Graffiti in Tunisia. (Photo: Foreign Policy)
The link between corruption and human rights abuses seems to many to be self-evident: when laws are up for sale and justice has a price tag, a citizen’s treatment by the government is determined more by the ability to pay than by fundamental principles of fairness and respect for the rule of law. But can systemic corruption be considered a violation of human rights on its own? In Tunisia, the country where endemic economic injustice set off a wave of revolutions in the Arab world, activists are making exactly that case.
A commission established soon after the January 2011 revolution to investigate the economic dealings of ousted Tunisian dictator Zine el Abidine ben Ali uncovered a pervasive and highly structured network of corruption. The most lucrative parts of the economy were doled out to favored relatives and associates, while the machinery of government – banks, tax authorities, and the justice system – became tools to reward cronies and punish dissenters, part of what writer Sarah Chayes calls a “diabolically intrusive system of state corruption” and Tunisian activists call “economic crimes.”
Perhaps most importantly, average citizens were locked out of most economic opportunities altogether. Indeed, it was the 2011 self-immolation of Mohammed Bouazizi, a Tunisian fruit vendor worn down by the petty indignities of everyday corruption, that kicked off the Tunisian revolution and the whole Arab Spring that followed.
Now, Chayes writes, Tunisian anti-corruption campaigners want to expand the definition of gross violations of human rights to include “systemic economic crimes” like those perpetrated by the Ben Ali regime. If they are successful, their campaign could have enormous implications for how other countries fight against corruption.
Most academics and policymakers already agree that pervasive corruption can undermine various human rights, or lead indirectly to human rights violations. But the idea that systemic corruption is a human rights violation in itself would immediately raise its profile as an international issue, as well as potentially bringing the machinery of international human rights law to bear on fighting it.
This could mean that states have an obligation to fight corruption, and that failure to do so would also be considered a human rights violation.

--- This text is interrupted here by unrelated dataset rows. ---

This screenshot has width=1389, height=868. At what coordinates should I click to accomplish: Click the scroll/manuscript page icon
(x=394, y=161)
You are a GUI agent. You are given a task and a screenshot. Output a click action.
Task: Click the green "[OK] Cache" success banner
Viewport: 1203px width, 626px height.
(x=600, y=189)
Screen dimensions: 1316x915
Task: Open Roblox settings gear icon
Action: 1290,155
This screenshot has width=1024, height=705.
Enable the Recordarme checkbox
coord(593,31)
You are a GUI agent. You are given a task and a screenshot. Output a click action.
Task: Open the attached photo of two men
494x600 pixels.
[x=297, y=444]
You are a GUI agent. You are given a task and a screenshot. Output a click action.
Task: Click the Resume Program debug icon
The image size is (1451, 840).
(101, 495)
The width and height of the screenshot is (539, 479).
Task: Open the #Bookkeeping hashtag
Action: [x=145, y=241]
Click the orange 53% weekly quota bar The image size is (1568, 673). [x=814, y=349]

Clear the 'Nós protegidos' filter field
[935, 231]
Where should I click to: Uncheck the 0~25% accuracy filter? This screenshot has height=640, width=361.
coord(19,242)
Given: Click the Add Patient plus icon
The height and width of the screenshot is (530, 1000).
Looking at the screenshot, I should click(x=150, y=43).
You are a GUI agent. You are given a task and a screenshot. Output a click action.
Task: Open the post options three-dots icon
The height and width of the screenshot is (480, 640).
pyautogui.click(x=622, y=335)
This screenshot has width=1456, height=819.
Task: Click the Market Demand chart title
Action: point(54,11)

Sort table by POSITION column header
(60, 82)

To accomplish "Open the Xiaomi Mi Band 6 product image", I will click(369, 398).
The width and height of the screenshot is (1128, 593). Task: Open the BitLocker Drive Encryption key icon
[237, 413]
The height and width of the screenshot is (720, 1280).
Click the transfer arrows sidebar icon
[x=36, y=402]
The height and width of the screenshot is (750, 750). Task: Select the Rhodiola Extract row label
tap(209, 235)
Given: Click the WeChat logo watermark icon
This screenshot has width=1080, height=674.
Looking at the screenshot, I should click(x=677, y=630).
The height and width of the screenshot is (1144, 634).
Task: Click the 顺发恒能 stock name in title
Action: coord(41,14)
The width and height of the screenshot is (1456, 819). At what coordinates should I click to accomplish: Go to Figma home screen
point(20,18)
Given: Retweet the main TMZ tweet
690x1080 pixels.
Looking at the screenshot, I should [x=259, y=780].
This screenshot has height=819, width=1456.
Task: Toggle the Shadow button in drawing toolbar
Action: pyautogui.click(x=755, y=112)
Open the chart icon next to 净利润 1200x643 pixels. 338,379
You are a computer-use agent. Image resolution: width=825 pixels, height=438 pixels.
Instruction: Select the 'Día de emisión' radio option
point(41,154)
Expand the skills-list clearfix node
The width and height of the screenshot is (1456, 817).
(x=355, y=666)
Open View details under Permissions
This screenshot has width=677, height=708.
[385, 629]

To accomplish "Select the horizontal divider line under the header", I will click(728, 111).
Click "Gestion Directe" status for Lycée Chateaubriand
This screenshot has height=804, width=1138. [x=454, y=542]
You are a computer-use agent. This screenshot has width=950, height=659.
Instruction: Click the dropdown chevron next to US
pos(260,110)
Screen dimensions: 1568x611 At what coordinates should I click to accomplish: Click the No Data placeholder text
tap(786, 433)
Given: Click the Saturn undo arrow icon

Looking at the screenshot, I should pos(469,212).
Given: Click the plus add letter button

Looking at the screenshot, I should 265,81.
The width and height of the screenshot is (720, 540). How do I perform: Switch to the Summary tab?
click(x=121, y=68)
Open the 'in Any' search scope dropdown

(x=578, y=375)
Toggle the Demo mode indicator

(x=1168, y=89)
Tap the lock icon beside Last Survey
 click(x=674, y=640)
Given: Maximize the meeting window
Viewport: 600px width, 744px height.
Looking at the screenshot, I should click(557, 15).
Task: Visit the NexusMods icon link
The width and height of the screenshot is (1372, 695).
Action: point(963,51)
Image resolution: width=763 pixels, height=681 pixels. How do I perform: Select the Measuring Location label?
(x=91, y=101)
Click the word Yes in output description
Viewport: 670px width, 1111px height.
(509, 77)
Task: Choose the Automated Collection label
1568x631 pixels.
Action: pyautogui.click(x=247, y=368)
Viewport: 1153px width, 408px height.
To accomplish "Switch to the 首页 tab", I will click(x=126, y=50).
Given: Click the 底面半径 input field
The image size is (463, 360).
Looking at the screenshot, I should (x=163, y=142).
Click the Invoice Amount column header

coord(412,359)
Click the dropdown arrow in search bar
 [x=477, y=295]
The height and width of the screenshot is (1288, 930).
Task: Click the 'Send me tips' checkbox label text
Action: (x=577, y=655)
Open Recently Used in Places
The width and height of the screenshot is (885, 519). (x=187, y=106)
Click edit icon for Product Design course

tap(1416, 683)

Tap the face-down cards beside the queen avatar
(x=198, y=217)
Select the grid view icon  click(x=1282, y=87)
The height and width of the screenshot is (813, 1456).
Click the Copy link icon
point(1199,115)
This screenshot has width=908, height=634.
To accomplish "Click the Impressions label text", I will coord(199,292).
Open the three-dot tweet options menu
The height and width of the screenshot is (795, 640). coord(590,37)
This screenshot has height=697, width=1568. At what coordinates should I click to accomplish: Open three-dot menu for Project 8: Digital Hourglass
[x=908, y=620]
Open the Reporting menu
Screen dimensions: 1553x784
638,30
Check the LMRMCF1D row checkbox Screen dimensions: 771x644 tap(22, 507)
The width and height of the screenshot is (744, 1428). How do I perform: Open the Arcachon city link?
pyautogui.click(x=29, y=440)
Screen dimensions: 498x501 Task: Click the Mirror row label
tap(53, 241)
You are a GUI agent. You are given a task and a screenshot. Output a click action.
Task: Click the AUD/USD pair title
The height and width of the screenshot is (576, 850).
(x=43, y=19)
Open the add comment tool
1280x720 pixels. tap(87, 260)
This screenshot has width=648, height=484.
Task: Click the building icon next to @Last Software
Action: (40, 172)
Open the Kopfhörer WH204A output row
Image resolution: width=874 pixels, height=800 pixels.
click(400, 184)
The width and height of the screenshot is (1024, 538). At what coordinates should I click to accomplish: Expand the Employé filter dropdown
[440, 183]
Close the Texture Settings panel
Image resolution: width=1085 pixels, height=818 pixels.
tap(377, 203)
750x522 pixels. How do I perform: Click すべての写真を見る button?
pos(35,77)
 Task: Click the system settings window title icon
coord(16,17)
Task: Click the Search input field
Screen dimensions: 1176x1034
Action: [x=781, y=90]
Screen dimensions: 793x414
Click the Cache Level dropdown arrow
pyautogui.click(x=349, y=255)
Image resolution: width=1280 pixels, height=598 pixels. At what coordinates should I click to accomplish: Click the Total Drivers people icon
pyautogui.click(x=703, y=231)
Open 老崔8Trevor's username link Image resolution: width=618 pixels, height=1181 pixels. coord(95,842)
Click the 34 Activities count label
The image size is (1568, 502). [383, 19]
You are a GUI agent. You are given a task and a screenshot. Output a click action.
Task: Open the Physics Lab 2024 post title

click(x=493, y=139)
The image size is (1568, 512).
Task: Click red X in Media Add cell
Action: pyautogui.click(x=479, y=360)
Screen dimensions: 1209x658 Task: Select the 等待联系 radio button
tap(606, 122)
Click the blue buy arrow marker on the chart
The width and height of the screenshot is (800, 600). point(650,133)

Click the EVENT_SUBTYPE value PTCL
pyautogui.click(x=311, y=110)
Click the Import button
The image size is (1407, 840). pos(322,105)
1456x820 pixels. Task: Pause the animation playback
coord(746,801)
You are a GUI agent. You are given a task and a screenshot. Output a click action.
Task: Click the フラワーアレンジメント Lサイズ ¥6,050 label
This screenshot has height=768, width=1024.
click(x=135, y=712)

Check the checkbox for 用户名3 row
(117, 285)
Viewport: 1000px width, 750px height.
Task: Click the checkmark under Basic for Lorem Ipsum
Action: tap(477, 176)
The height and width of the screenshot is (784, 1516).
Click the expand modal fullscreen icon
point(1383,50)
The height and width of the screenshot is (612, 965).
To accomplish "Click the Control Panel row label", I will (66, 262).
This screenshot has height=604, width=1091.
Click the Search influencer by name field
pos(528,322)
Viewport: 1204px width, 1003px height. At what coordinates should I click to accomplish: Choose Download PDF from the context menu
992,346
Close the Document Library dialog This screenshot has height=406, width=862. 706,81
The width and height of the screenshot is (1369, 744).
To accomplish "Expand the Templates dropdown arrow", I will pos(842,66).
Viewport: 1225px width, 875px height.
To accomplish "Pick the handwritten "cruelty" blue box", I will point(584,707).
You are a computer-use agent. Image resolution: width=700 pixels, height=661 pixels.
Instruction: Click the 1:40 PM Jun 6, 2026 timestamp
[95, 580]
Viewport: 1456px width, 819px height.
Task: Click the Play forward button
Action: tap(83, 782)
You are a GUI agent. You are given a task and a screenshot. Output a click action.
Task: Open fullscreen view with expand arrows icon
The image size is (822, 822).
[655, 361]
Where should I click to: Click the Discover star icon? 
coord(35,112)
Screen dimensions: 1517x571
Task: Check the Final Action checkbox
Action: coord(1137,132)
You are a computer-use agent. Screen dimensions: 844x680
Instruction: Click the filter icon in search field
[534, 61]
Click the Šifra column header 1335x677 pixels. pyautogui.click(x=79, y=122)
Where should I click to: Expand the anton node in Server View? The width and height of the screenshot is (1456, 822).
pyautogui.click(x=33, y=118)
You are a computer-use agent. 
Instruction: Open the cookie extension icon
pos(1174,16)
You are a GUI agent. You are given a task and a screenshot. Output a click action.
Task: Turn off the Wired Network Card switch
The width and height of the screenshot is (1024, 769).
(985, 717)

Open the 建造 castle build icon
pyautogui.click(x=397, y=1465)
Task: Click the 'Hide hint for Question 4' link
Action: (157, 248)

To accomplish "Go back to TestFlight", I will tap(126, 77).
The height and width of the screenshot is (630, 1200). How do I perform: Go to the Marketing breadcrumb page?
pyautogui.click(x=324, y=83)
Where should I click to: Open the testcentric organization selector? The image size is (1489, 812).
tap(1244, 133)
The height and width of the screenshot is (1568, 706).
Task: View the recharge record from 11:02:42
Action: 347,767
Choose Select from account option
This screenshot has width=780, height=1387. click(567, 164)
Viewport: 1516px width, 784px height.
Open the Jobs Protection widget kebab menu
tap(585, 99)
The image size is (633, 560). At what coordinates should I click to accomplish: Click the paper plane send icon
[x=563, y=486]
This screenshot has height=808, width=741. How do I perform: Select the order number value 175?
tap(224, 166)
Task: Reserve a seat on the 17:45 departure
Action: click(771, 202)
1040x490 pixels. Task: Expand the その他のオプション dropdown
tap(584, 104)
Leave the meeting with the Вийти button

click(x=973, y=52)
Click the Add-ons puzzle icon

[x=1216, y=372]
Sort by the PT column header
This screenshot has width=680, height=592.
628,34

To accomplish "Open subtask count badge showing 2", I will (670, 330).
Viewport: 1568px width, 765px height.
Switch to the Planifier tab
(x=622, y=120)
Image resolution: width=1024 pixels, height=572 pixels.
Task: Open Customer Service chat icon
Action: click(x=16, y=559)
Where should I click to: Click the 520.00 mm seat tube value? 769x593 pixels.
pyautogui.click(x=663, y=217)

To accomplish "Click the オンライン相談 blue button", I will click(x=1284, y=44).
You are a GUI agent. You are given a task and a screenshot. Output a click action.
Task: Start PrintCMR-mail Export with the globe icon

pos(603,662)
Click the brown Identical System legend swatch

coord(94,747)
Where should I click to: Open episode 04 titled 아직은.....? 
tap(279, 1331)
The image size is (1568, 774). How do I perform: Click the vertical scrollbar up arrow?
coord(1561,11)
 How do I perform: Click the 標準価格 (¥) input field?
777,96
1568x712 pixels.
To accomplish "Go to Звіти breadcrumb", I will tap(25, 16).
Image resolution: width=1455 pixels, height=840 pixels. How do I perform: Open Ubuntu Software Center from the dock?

It would provide certain legal remedies outside of national legislative and enforcement mechanisms, which, in places affected by systemic corruption, will often be a part of that corruption.
The approach is not without risks. For one, the international community might not embrace a new human rights obligation built around a concept like “corruption” that can take many forms, and is difficult to define or prove to be happening. More importantly, it could also obligate the international community to act when a country fails to fight corruption effectively enough – a task that many governments around the world struggle with.
However, such a dramatic change in human rights doctrine may not be necessary. The Tunisian activists themselves are simply hoping for a public national reconciliation process similar to those in South Africa or Rwanda, not a major shift in international law. And human rights campaigners are already beginning to focus more on the role that corruption plays in facilitating human rights abuses.